Welcome, Guest
News and Announcements

TOPIC: Comic Vine Scraper

Comic Vine Scraper 6 months 1 week ago #47435

  • Crazher
  • Crazher's Avatar
  • Offline
  • Fresh Boarder
  • Posts: 10
  • Karma: 1
I had the latest ComicVine Scraper (1.0.93), but I reinstalled it just in case. It still does not update the day, just the year and month.

i.imgur.com/bLcnoHh.png - Notice how the day is not listed. I have re-scraped after reinstalling 1.0.93.
comicvine.gamespot.com/the-unbeatable-sq...-girl-1/4000-475464/ - Clearly shows the day.

If this is supposed to work, I hope I can sort it out as I would love to sort my comics with that little extra touch of having the release date as well, as my sorting goes \Year\Month\Day usually. Its not a big issue obviously, but would be a nice touch to have :)
Last Edit: 6 months 1 week ago by Crazher.
The administrator has disabled public write access.

Comic Vine Scraper 6 months 1 week ago #47436

  • boshuda
  • boshuda's Avatar
  • Offline
  • Gold Boarder
  • Posts: 295
  • Thank you received: 64
  • Karma: 8
ComicVine doesn't want there to be published days in their database.
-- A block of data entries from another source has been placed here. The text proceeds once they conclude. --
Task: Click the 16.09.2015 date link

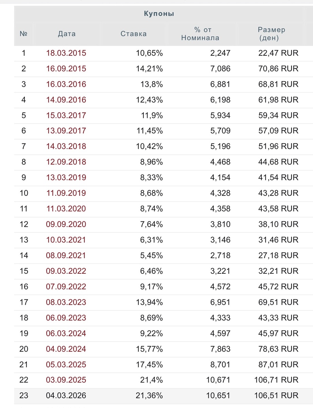Action: click(x=66, y=69)
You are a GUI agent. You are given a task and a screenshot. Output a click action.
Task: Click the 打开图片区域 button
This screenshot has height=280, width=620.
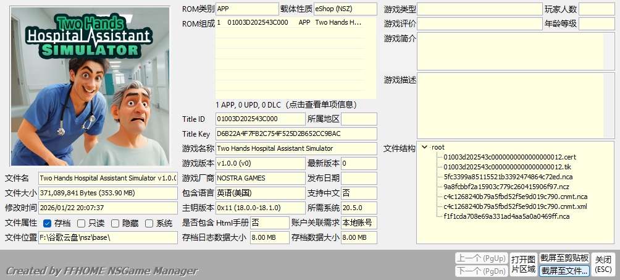[523, 264]
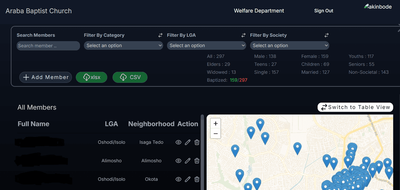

They only want days for the release days. On their site, I believe it's 'Cover Date' versus In Store Date'. Published is month/year only. On shelves has the Day, Month, and Year. This corresponds to the Wednesdays that comics traditionally hit the shelves. Based on your picture of the comicVine website one of two things probably happened. They changed that restriction for Cover Date recently, or whoever is putting the 'Cover Date' day in there is going to get yelled at by PikaHyper. I know, because I was yelled at for doing that :blush: .
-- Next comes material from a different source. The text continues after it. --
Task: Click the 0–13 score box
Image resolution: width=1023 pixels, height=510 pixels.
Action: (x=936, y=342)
So, if you want to sort by day also you have to use the Released date in Comic Rack. And that date doesn't appear on the screen you showed. You have to enable the catalog tab somewhere under Preferences. And/or you can enable the 'Released' column in the details view in the library browser. I often do the latter. Unfortunately, you can't use that data to sort when you sync to your Android (and probably iOS) device. At least not as far as I've been able to find.
The administrator has disabled public write access.

Comic Vine Scraper 6 months 1 week ago #47437

  • cbanack
  • cbanack's Avatar
  • Offline
  • Platinum Boarder
  • Posts: 1327
  • Thank you received: 508
  • Karma: 182
Hi guys,

I took an hour this afternoon to look into this, and it turns out Crazher is not imagining things. :laugh: The scaper's ability to scrape the publication DAY has been deliberately disabled. It hasn't been scraping the DAY for at least 4 years! I had completely forgotten about this, and to my everlasting shame, the reason why I made this change is now lost forever, thanks to the very poor comment I added to the code when I did it.
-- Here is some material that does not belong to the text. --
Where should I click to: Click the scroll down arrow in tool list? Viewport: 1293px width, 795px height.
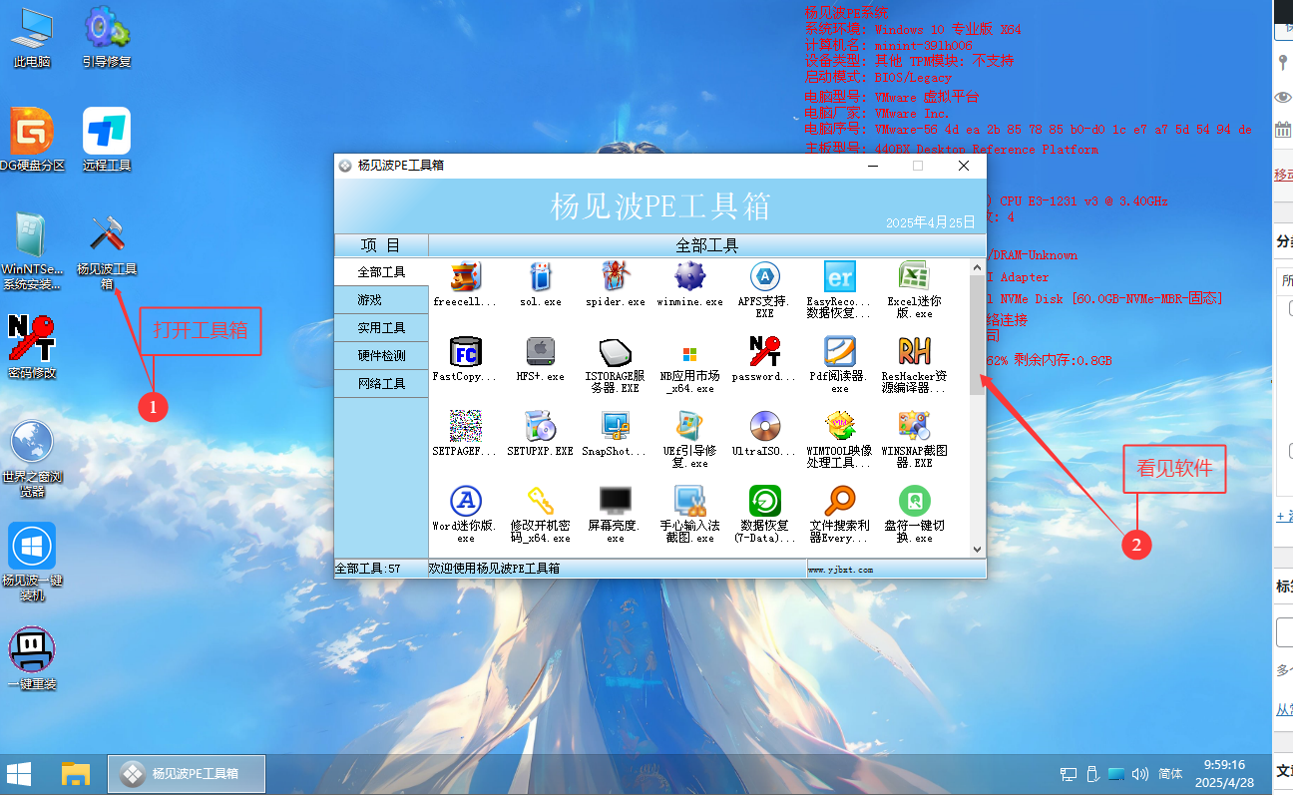click(977, 550)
The relevant code is in cvdb.py. It looks like this:

         issue.pub_year_n = parts[0] if len(parts) >= 1 else None
         issue.pub_month_n = parts[1] if len(parts) >=2 else None
         # corylow: can we ever add this back in??
         #issue.pub_day_n = parts[2] if len(parts) >= 3 else None

Notice the last two lines that start with # (which means they are commented out). The last line in particular is key -- that's the line that scrapes the publication DAY. But it's 'turned off' by that '#' on the front. The line above it (which is meant to explain) is marvelously cryptic. What was I thinking? I don't know. I must have had a good reason...but it's long gone from my mind now.

Anyway, all I need to do is remove the # from the front of that last line and rebuild a new version of the Scraper, and we should start scraping the publication DAY as Crazher is requesting. But I'm not going to do that just yet, because I'm worried that whatever caused me to disable this years ago might still be a lingering problem. I don't want to break the scraper for everyone.

Instead, maybe some of you guys could test it out first? If a number of you try it, and lots of scraping is completed without any issues, then I will put the change into a new 'official' release of the scraper for everyone.

Testing should be easy:

Just find the cvdb.py source file that is installed on your computer, It's in the folder where ComicRack stores its installed plugins, which I believe is ..\ComicRack\Data\Scripts\ComicVineScraper\. (Someone around here will know the exact spot.) Then open cvdb.py, go to line 518 and change it from this:

#issue.pub_day_n = parts[2] if len(parts) >= 3 else None

to this:

issue.pub_day_n = parts[2] if len(parts) >= 3 else None

That should involve pressing the delete or backspace key exactly once; don't change spaces or anything else. Voila! If you weren't before, you are now a programmer. B)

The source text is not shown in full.